An initial email, sent on Oct. 16, informed Archer families of the first positive test followed by an Oct. 18 email, reporting the second test. Neither communication from Head of School Elizabeth English disclosed the identity of the two individuals.
Archer leaders are notified of any positive cases when the community-wide test results come in from Laboratory Services of America each week. Once receiving notice of the positive cases this past week, within a 24-hour period, administrative members took a series of steps to mitigate the spread of COVID-19 in the community.
As mandated by local authorities, both COVID-19 cases were reported to the Los Angeles Department of Public Health. The department has the authority to conduct their own contact tracing, however, tracing for both cases was carried out by community officials. Healthcare and Safety Practitioner Amanda Butch conducted the contact tracing interviews for the COVID-19 positive individuals, asking each student to recall their past days on campus in regards to where they were and who they came into contact with. Those identified as close contacts received a separate email along with their parents.
“It’s a pretty smooth process,” Associate Head of School for Finance & Operations Jane Davis said. “It’s a lot of all hands on deck, and it’s a lot of work … But I think we have a good process that we follow.”
Faculty and staff received communication about the positive cases within 24-hours of each respective case. Although Archer leaders are not required by law to communicate to the public at large as their responsibility is to the LADPH and the California Division of Occupational Safety and Health, they still chose to inform families of the COVID-19 developments on campus.
“The philosophy behind [the communication] is that we want to be completely transparent. We want all of the families to know that there’s been a case on campus,” Davis said. “What we don’t want is people to become hysterical. We don’t want people to gossip. We want people to be mindful of the fact that we have a COVID case in this community.”
Those identified as close contacts of the positive individuals receive email communication from Butch. The quarantine requirements listed in the email instructed students to quarantine unless they were not experiencing symptoms associated with COVID-19 and were either fully vaccinated prior to the close contact exposure or had COVID-19 in the past 90 days and competed the required isolation periods prior to the close contact exposure.
Along with the other COVID-19 preventive measures, additional steps taken out of an “abundance of caution,” Davis said, including a thorough cleaning of all locations on campus the positive individuals were in past days as concluded in the contact tracing interviews.

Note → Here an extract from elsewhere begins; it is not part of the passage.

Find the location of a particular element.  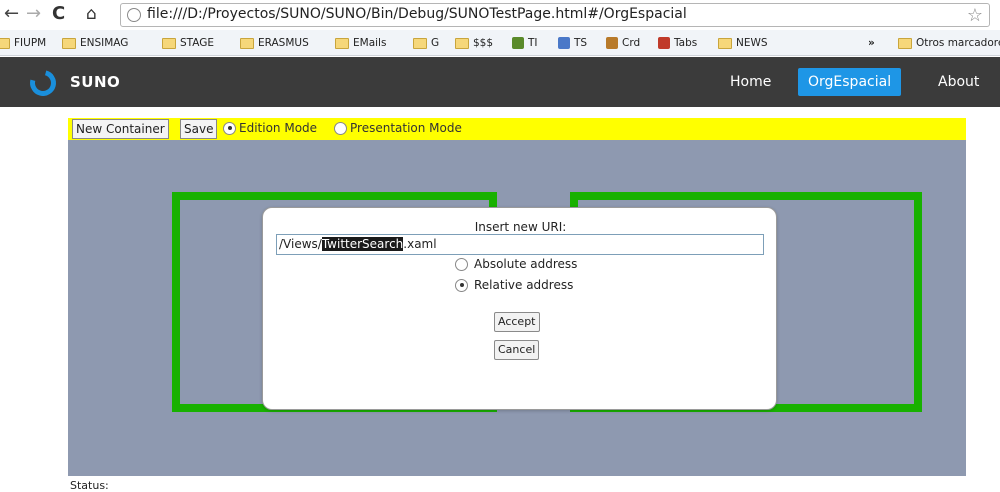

“Our community is 90% vaccinated. So, what we’re talking about is really breakthrough cases, and breakthrough cases are one in 5000,” Davis said. “That being said, we want everyone to know that … we’ve done all of the cleaning that needs to happen in that whatever rooms [those] students [were]. It’s going to be 99 out of 100 times — it’s going to be a breakthrough infection which we all know, there’s less chance of getting sick, and a much less chance of anything happening for even the young getting sick.”
In early September, two community members tested positive for COVID-19, one being a staff member and the other a student. As with the past cases, families were notified of the recent COVID-19 diagnoses, and the student body received no communication regarding the situation. However, according to Davis, upper school students will receive communication when any future COVID-19 cases arise in the community. Decisions about communicating to middle school students have not been solidified at this time.

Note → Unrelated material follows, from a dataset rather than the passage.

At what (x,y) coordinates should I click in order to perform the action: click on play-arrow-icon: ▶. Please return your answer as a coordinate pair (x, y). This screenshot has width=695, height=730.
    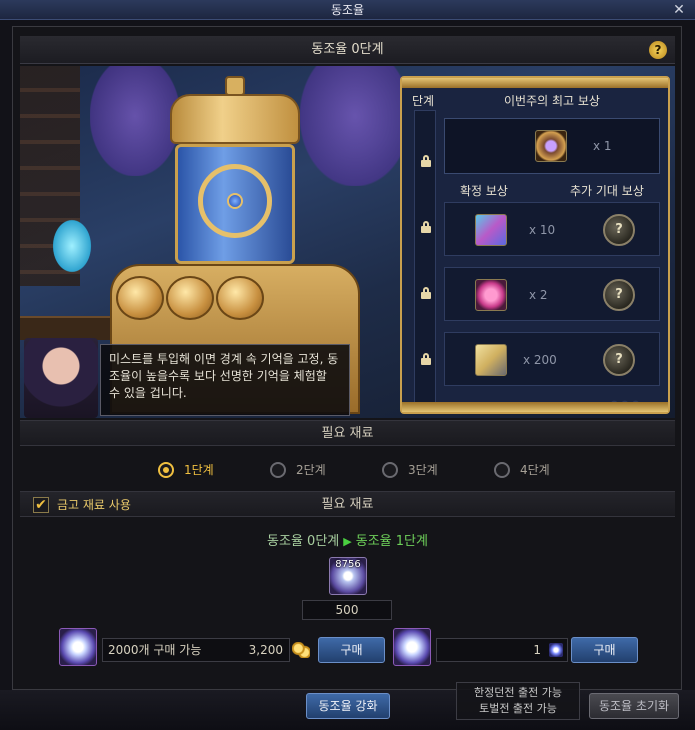
    Looking at the image, I should click on (348, 542).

“I think we’re doing what most schools are doing,” Davis said. “But, the who is being communicated to piece of it is unique to each different school and their own preferences depending on whether they’re a [middle] school or an upper school or a mixture of both like we are.”

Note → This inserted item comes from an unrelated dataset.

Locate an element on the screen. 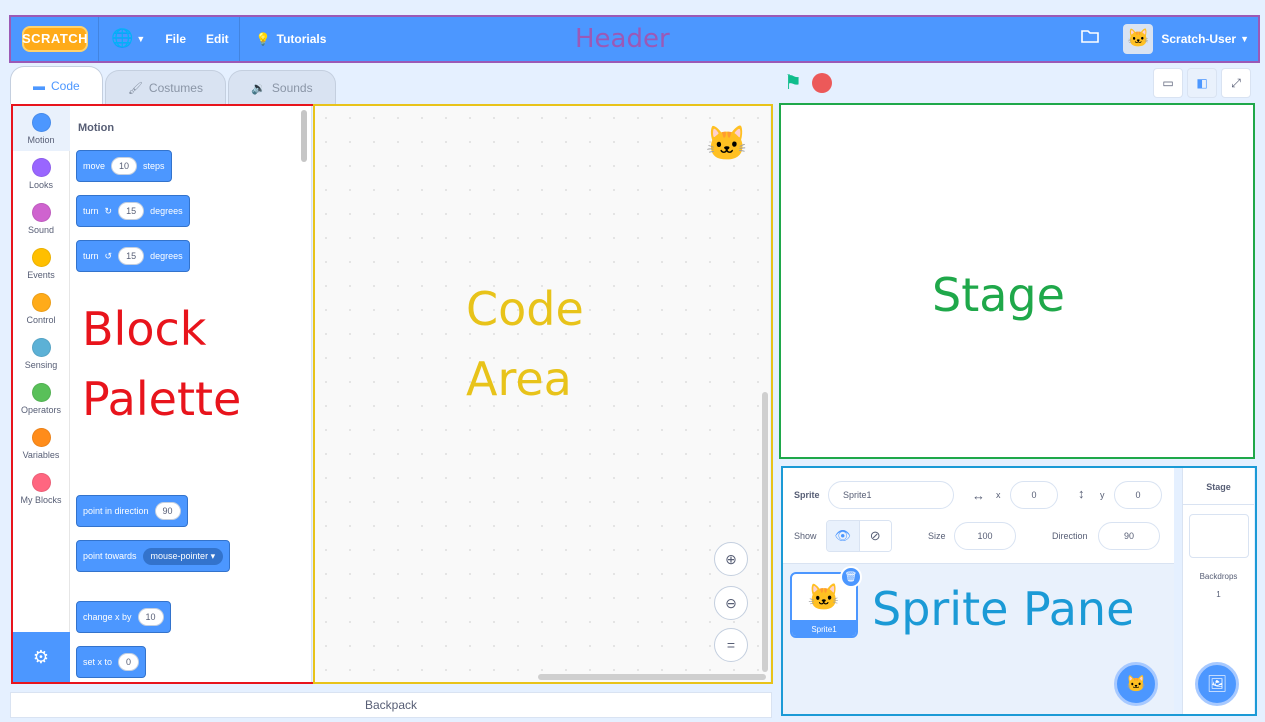  code-horizontal-scrollbar is located at coordinates (652, 677).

It is “incumbent upon all of us to practice COVID-19 mitigation protocols not only while on campus but in our daily lives,” English wrote in both recent emails to families, reminding community members that their compliance with health and safety protocols helps reduce the spread of COVID-19.
Amidst the challenges of navigating the pandemic during the school year, Davis acknowledged the value of in-person education.
“Having campus open during the pandemic – still 100 times over – I would say it’s the right thing to do,” Davis said. “All of this that has to happen in order for the school to stay open is worth walking through the hallways and hearing the voices and the laughing and the joy.”